> [PROBLEM DETAILS] Every entry needs to be repeated exactly, with nothing left out.

(Collected data entries)

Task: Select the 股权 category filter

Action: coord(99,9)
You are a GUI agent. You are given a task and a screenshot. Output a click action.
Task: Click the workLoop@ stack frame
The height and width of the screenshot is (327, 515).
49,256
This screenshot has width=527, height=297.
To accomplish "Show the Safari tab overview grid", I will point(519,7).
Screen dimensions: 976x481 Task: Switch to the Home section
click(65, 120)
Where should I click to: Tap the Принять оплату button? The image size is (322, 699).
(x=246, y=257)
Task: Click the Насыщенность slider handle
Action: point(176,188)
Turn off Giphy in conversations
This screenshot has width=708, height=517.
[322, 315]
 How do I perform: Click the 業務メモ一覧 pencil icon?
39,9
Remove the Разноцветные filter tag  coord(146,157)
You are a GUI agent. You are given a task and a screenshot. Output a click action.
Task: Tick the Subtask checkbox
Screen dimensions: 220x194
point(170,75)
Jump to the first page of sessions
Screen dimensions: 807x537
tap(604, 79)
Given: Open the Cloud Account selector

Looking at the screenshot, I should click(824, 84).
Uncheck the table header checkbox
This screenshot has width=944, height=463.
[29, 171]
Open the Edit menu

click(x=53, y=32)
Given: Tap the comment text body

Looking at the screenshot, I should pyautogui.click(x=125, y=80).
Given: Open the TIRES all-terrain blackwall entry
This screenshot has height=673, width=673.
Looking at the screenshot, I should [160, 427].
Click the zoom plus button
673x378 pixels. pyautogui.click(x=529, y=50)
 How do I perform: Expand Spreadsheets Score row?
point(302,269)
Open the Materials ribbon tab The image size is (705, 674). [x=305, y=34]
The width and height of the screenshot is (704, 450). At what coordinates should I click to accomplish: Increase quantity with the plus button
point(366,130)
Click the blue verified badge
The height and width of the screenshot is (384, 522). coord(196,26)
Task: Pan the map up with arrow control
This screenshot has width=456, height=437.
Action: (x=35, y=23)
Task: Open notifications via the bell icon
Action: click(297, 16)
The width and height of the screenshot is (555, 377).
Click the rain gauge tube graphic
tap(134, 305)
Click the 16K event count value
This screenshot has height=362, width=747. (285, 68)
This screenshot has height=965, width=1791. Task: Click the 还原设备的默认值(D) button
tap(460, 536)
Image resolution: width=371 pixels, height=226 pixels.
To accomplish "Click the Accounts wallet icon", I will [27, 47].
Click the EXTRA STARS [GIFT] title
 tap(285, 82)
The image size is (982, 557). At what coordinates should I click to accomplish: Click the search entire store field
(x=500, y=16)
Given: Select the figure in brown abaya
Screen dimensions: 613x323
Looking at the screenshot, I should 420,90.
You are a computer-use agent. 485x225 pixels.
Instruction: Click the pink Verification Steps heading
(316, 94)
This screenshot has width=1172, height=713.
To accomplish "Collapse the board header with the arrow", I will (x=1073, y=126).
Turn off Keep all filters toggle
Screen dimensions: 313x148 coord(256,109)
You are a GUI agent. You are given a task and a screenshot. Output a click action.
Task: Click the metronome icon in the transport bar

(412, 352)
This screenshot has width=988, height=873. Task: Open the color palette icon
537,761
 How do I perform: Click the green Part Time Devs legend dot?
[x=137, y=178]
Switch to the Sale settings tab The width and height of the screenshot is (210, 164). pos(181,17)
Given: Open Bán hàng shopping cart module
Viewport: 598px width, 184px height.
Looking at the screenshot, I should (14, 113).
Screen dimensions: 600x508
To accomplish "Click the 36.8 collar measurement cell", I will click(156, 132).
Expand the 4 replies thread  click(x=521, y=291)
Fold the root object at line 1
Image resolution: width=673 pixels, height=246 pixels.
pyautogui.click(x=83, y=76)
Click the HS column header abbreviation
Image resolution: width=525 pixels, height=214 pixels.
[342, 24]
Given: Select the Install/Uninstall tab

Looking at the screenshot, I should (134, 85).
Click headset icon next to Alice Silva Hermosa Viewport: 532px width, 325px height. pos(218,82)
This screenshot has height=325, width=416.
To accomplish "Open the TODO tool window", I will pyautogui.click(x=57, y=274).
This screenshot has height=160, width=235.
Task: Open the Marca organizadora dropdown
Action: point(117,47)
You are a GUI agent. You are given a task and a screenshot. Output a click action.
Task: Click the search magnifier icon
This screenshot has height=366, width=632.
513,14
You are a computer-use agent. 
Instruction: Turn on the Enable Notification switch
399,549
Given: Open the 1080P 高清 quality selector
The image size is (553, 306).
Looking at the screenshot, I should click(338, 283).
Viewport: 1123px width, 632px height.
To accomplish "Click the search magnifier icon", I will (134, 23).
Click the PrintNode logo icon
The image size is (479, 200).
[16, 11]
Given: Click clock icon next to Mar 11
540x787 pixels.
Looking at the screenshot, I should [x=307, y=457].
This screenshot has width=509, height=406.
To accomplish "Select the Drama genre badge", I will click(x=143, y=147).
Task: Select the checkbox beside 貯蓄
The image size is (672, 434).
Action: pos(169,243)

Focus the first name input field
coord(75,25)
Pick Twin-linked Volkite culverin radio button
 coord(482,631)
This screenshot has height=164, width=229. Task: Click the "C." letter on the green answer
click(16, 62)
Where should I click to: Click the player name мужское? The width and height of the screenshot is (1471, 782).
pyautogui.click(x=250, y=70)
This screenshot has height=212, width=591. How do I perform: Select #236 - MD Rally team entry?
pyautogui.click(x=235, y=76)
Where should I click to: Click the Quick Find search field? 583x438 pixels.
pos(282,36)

> [COMPLETED TASK]
Task: Select the 股权 category filter

Action: coord(99,9)
You are a GUI agent. You are given a task and a screenshot. Output a click action.
Task: Click the workLoop@ stack frame
The height and width of the screenshot is (327, 515).
49,256
This screenshot has width=527, height=297.
To accomplish "Show the Safari tab overview grid", I will point(519,7).
Screen dimensions: 976x481 Task: Switch to the Home section
click(65, 120)
Where should I click to: Tap the Принять оплату button? The image size is (322, 699).
(x=246, y=257)
Task: Click the Насыщенность slider handle
Action: point(176,188)
Turn off Giphy in conversations
This screenshot has width=708, height=517.
[322, 315]
 How do I perform: Click the 業務メモ一覧 pencil icon?
39,9
Remove the Разноцветные filter tag  coord(146,157)
You are a GUI agent. You are given a task and a screenshot. Output a click action.
Task: Tick the Subtask checkbox
Screen dimensions: 220x194
point(170,75)
Jump to the first page of sessions
Screen dimensions: 807x537
tap(604, 79)
Given: Open the Cloud Account selector

Looking at the screenshot, I should click(824, 84).
Uncheck the table header checkbox
This screenshot has width=944, height=463.
[29, 171]
Open the Edit menu

click(x=53, y=32)
Given: Tap the comment text body

Looking at the screenshot, I should pyautogui.click(x=125, y=80).
Given: Open the TIRES all-terrain blackwall entry
This screenshot has height=673, width=673.
Looking at the screenshot, I should [160, 427].
Click the zoom plus button
673x378 pixels. pyautogui.click(x=529, y=50)
 How do I perform: Expand Spreadsheets Score row?
point(302,269)
Open the Materials ribbon tab The image size is (705, 674). [x=305, y=34]
The width and height of the screenshot is (704, 450). At what coordinates should I click to accomplish: Increase quantity with the plus button
point(366,130)
Click the blue verified badge
The height and width of the screenshot is (384, 522). coord(196,26)
Task: Pan the map up with arrow control
This screenshot has width=456, height=437.
Action: (x=35, y=23)
Task: Open notifications via the bell icon
Action: click(297, 16)
The width and height of the screenshot is (555, 377).
Click the rain gauge tube graphic
tap(134, 305)
Click the 16K event count value
This screenshot has height=362, width=747. (285, 68)
This screenshot has height=965, width=1791. Task: Click the 还原设备的默认值(D) button
tap(460, 536)
Image resolution: width=371 pixels, height=226 pixels.
To accomplish "Click the Accounts wallet icon", I will [27, 47].
Click the EXTRA STARS [GIFT] title
 tap(285, 82)
The image size is (982, 557). At what coordinates should I click to accomplish: Click the search entire store field
(x=500, y=16)
Given: Select the figure in brown abaya
Screen dimensions: 613x323
Looking at the screenshot, I should 420,90.
You are a computer-use agent. 485x225 pixels.
Instruction: Click the pink Verification Steps heading
(316, 94)
This screenshot has width=1172, height=713.
To accomplish "Collapse the board header with the arrow", I will (x=1073, y=126).
Turn off Keep all filters toggle
Screen dimensions: 313x148 coord(256,109)
You are a GUI agent. You are given a task and a screenshot. Output a click action.
Task: Click the metronome icon in the transport bar

(412, 352)
This screenshot has width=988, height=873. Task: Open the color palette icon
537,761
 How do I perform: Click the green Part Time Devs legend dot?
[x=137, y=178]
Switch to the Sale settings tab The width and height of the screenshot is (210, 164). pos(181,17)
Given: Open Bán hàng shopping cart module
Viewport: 598px width, 184px height.
Looking at the screenshot, I should (14, 113).
Screen dimensions: 600x508
To accomplish "Click the 36.8 collar measurement cell", I will click(156, 132).
Expand the 4 replies thread  click(x=521, y=291)
Fold the root object at line 1
Image resolution: width=673 pixels, height=246 pixels.
pyautogui.click(x=83, y=76)
Click the HS column header abbreviation
Image resolution: width=525 pixels, height=214 pixels.
[342, 24]
Given: Select the Install/Uninstall tab

Looking at the screenshot, I should (134, 85).
Click headset icon next to Alice Silva Hermosa Viewport: 532px width, 325px height. pos(218,82)
This screenshot has height=325, width=416.
To accomplish "Open the TODO tool window", I will pyautogui.click(x=57, y=274).
This screenshot has height=160, width=235.
Task: Open the Marca organizadora dropdown
Action: point(117,47)
You are a GUI agent. You are given a task and a screenshot. Output a click action.
Task: Click the search magnifier icon
This screenshot has height=366, width=632.
513,14
You are a computer-use agent. 
Instruction: Turn on the Enable Notification switch
399,549
Given: Open the 1080P 高清 quality selector
The image size is (553, 306).
Looking at the screenshot, I should click(338, 283).
Viewport: 1123px width, 632px height.
To accomplish "Click the search magnifier icon", I will (134, 23).
Click the PrintNode logo icon
The image size is (479, 200).
[16, 11]
Given: Click clock icon next to Mar 11
540x787 pixels.
Looking at the screenshot, I should [x=307, y=457].
This screenshot has width=509, height=406.
To accomplish "Select the Drama genre badge", I will click(x=143, y=147).
Task: Select the checkbox beside 貯蓄
The image size is (672, 434).
Action: pos(169,243)

Focus the first name input field
coord(75,25)
Pick Twin-linked Volkite culverin radio button
 coord(482,631)
This screenshot has height=164, width=229. Task: Click the "C." letter on the green answer
click(16, 62)
Where should I click to: Click the player name мужское? The width and height of the screenshot is (1471, 782).
pyautogui.click(x=250, y=70)
This screenshot has height=212, width=591. How do I perform: Select #236 - MD Rally team entry?
pyautogui.click(x=235, y=76)
Where should I click to: Click the Quick Find search field? 583x438 pixels.
pos(282,36)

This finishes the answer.